Durante la recente convention di Diesse a Bologna, sabato 22 e domenica 23 ottobre, una trentina di insegnanti si sono riuniti nella Bottega di filosofia (e altrettanti in differita streaming). Costantino Esposito, ordinario di Storia della filosofia nell’Università di Bari, ci ha condotti dentro le pieghe del testo La questione della tecnica di Martin Heidegger mostrandoci l’unità profonda dei diversi momenti che compongono l’insegnamento attraverso un metodo in azione. Un metodo che non si esaurisce nell’applicazione di “tecniche” o di “metodologie”, ma che coincide con la chiamata in causa della persona stessa del docente. Mai come nell’atto di insegnare, infatti, siamo nelle condizioni di riaprire continuamente le domande autentiche. Quelle domande che non si lasciano liquidare con una risposta definitiva, quelle che condividiamo con gli autori che leggiamo e con gli alunni che ci ascoltano.
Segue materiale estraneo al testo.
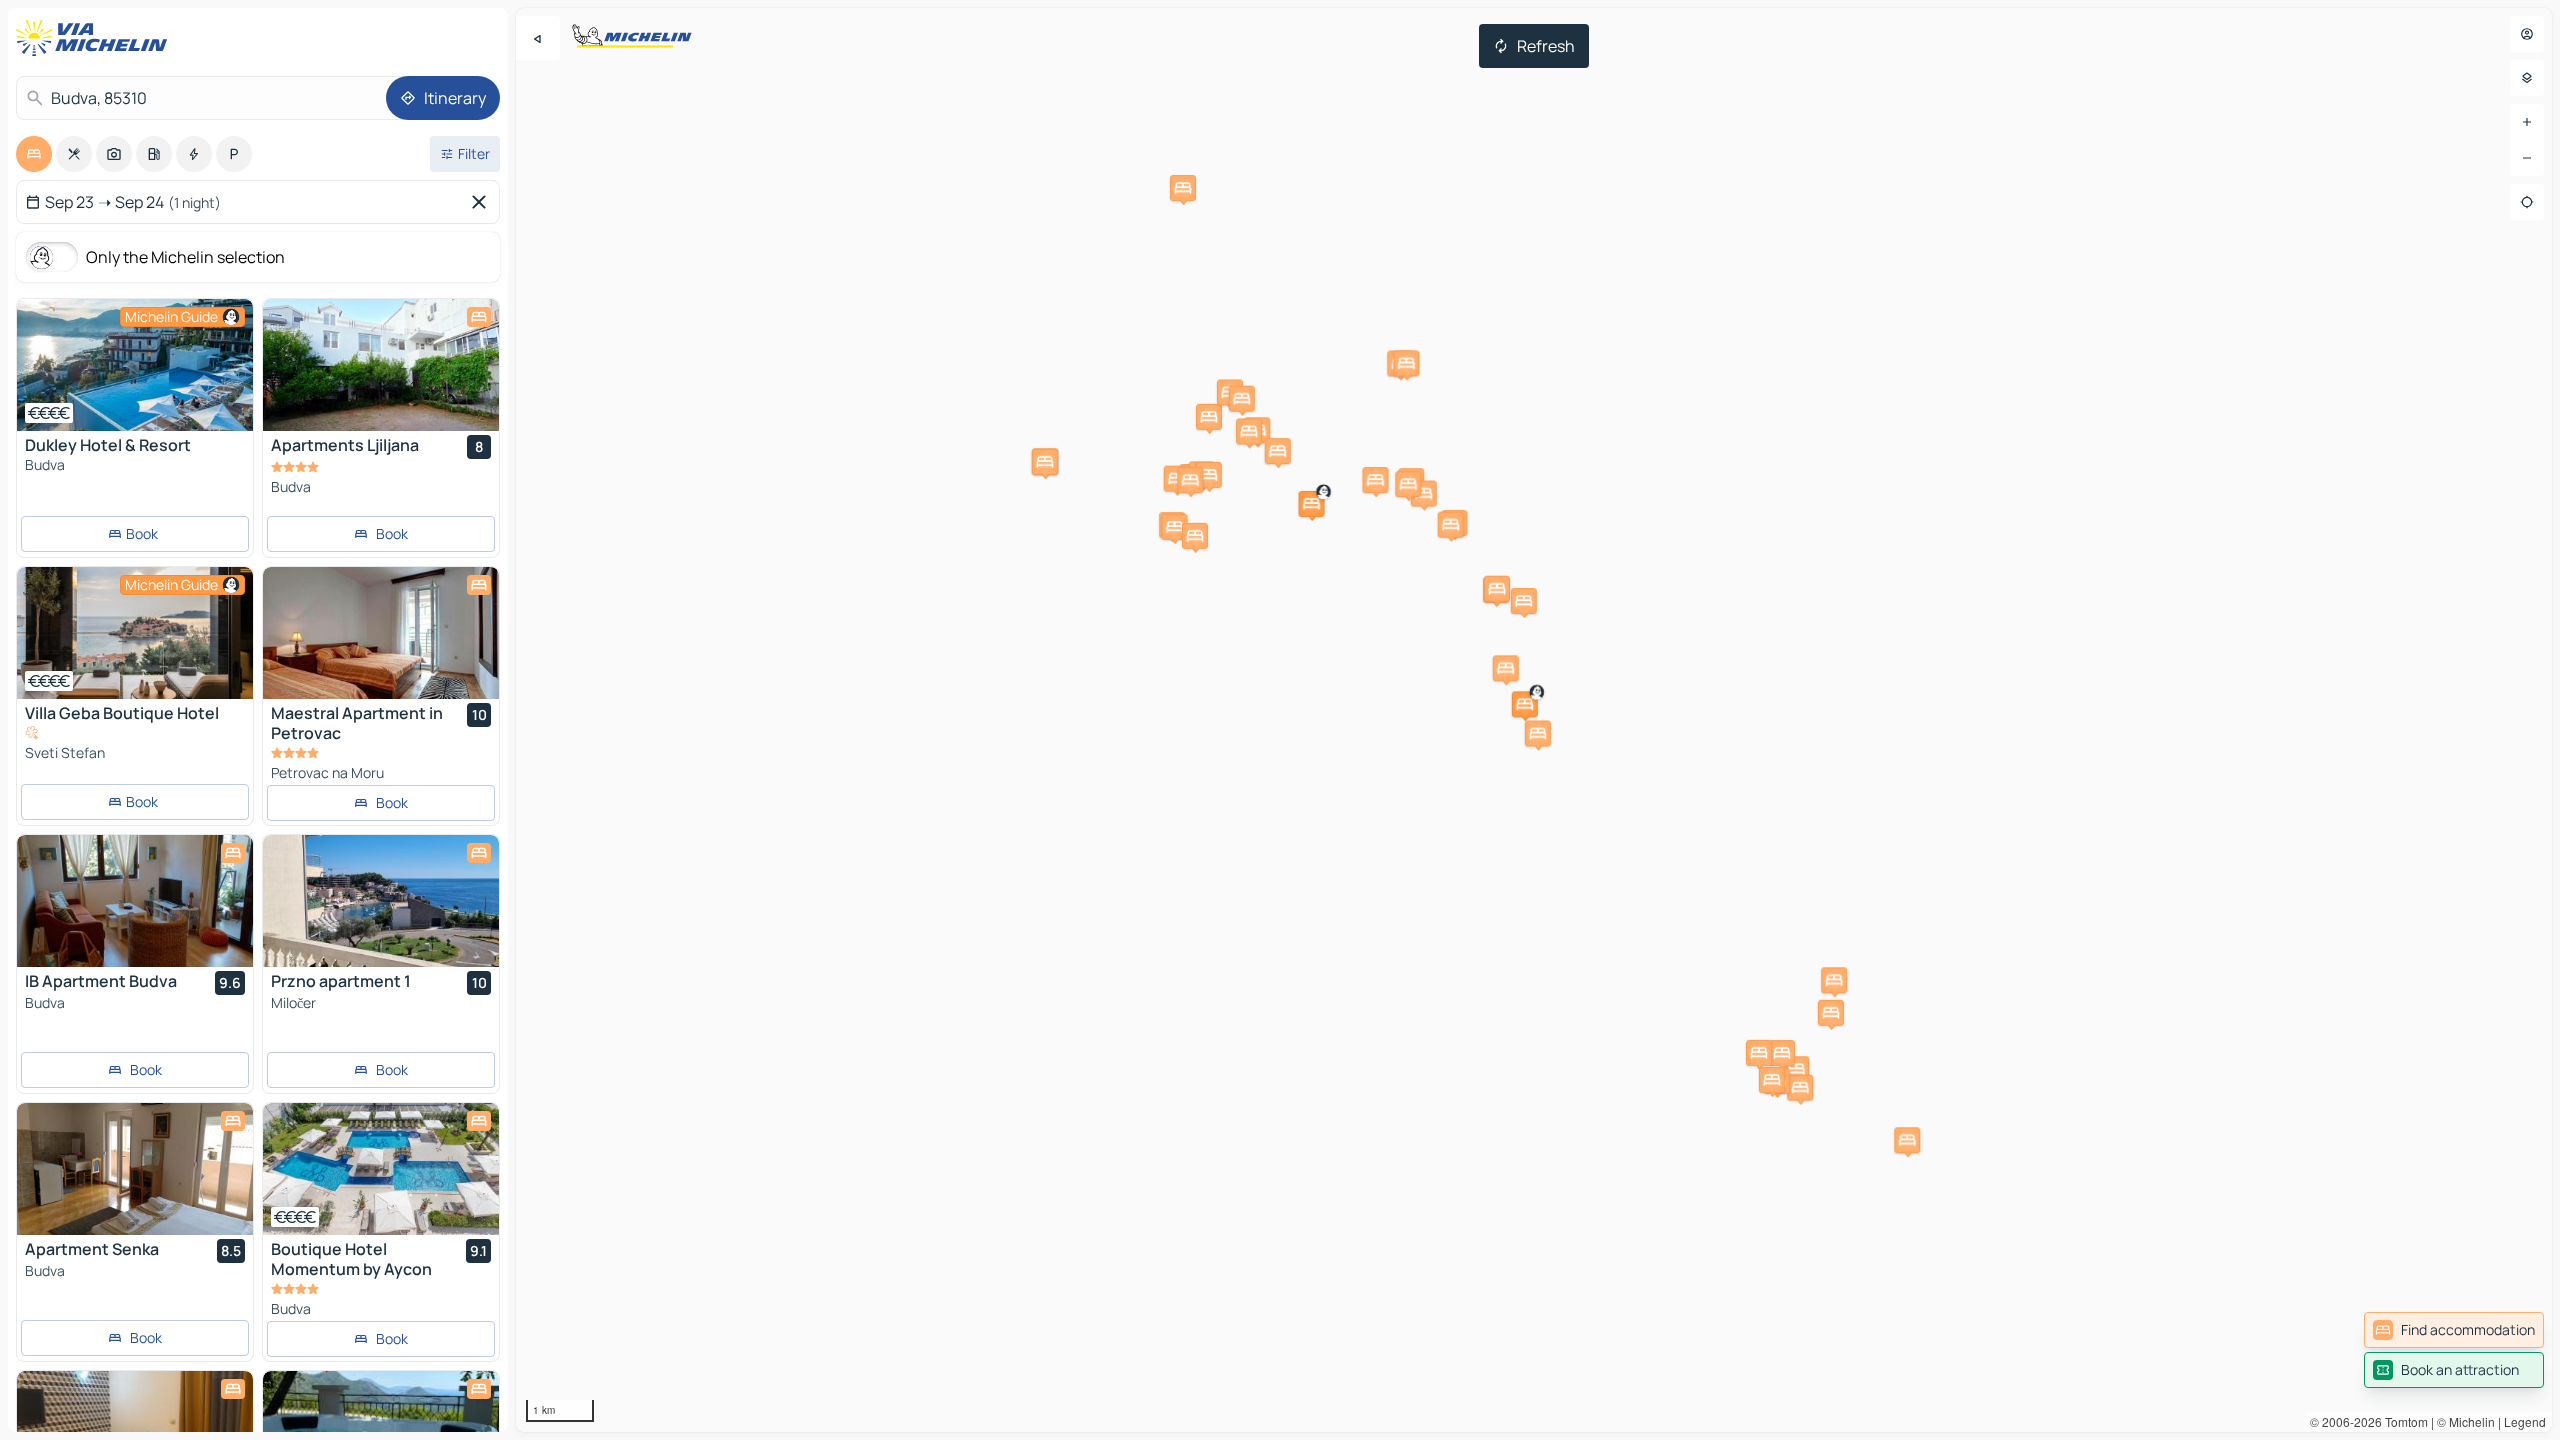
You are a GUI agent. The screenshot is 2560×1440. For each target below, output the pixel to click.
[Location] (2527, 202)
In questo senso la “competenza” — nostra o dei nostri studenti — non consiste tanto in una serie di operazioni applicate a contenuti: essa piuttosto fa tutt’uno con la persona del docente, con la sua capacità di dubitare e desiderare, cioè di domandare. Per questo è possibile, “andando a bottega”, riscoprire autori e temi, che si ritenevano magari saputi, e ritrovarli come questioni aperte e viventi, come ha ricordato Marco Ferrari introducendo il lavoro.
Tuttavia, se l’occasione si giocasse semplicemente al livello di un aumento di conoscenze — certamente preziose — o di un’erogazione di strumenti e strategie si tratterebbe di un corso di aggiornamento come gli altri. La Bottega è qualcosa di più: è un luogo dove tutto si tiene assieme, una provocazione che ci implica nel cuore del nostro essere persone e dunque del nostro insegnare. Se non accettiamo questa sfida, nessun approfondimento di contenuti e nessuna strategia didattica farà di noi un insegnante (e tantomeno un insegnante “migliore”).
Questa intuizione si è confermata nel corso delle assemblee plenarie, e soprattutto nella Bottega della domenica mattina, durante la quale la sfida dell’educare insegnando è diventata chiave di lettura del nostro lavoro. Gian Paolo Terravecchia, docente di filosofia presso il Convitto Nazionale “Paolo Diacono” di Cividale del Friuli (Udine), condividendo la concretezza e creatività del suo “lavoro sul campo”, in particolare sulla competenza dell’argomentare, ci ha aiutati ad aprire la domanda sulle dimensioni e le dinamiche dell’insegnare filosofia, dalla classe alle gare di debate cui partecipa da anni, Romanae Disputationescomprese.
E ci ha condotto anche a far fuori un’altra contrapposizione, che periodicamente riaffiora nei dibattiti della scuola: nella Bottega di filosofia abbiamo sperimentato che è riduttivo e fuorviante separare competenza e contenuto. La competenza è infatti la nostra esperienza del contenuto stesso; è, come direbbe Aristotele, una héxis, un habitus, una virtù che consiste nell’eccellenza in un ambito, conseguente all’esercizio — e che dunque, per inciso, è educabile.
Il dibattito vivace ha mostrato che nulla è scontato e che abbiamo ancora il bisogno e il gusto di metterci in discussione; e ci ha restituito la certezza che nessuno può fare questo percorso da solo; c’è bisogno di una “comunità educante” (e solo perciò “professionale”) dove sia possibile per ciascuno sperimentare nel proprio vissuto ciò su cui si forma e su cui riflette. Perché non si tratta di adottare strategie, ma di ripensare il modo in cui lavoriamo a partire da quello che siamo; di recuperare quell’unitarietà che non è mai frutto di una nostra costruzione o di un nostro progetto, ma di una scoperta.